We respectfully endorse all that was said in Jones (Steven), Shah, and Ahluwalia as to the crucial obligation of a defendant to advance his whole case before the jury. We draw attention that in the present case the evidence of diminished responsibility was both unanimous and accepted by the Crown. If it were disputed by the Crown it would no doubt be very unlikely that it would subsequently be in the interests of justice to admit it in this Court, with the consequence that a retrial became necessary.

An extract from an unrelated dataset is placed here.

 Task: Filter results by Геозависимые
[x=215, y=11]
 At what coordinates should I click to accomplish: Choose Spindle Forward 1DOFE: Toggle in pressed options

Further, in the present case there is evidence both plain and undisputed that the defendant's decision not to allow the issue of diminished responsibility to be canvassed was significantly affected by his mental illness. That does not appear to have been the situation as the Court understands matters in Straw, though it was the case also in Borthwick. Lastly, although as Borthwick shows, an exceptional case may arise, we think it much less likely that it will be in the interests of justice to admit evidence of diminished responsibility which comes into existence only after the trial, rather than was unanimous and undisputed at the time of trial. The former is, we think, likely to founder on the principle explained in Jones (Steven) and Ahluwalia."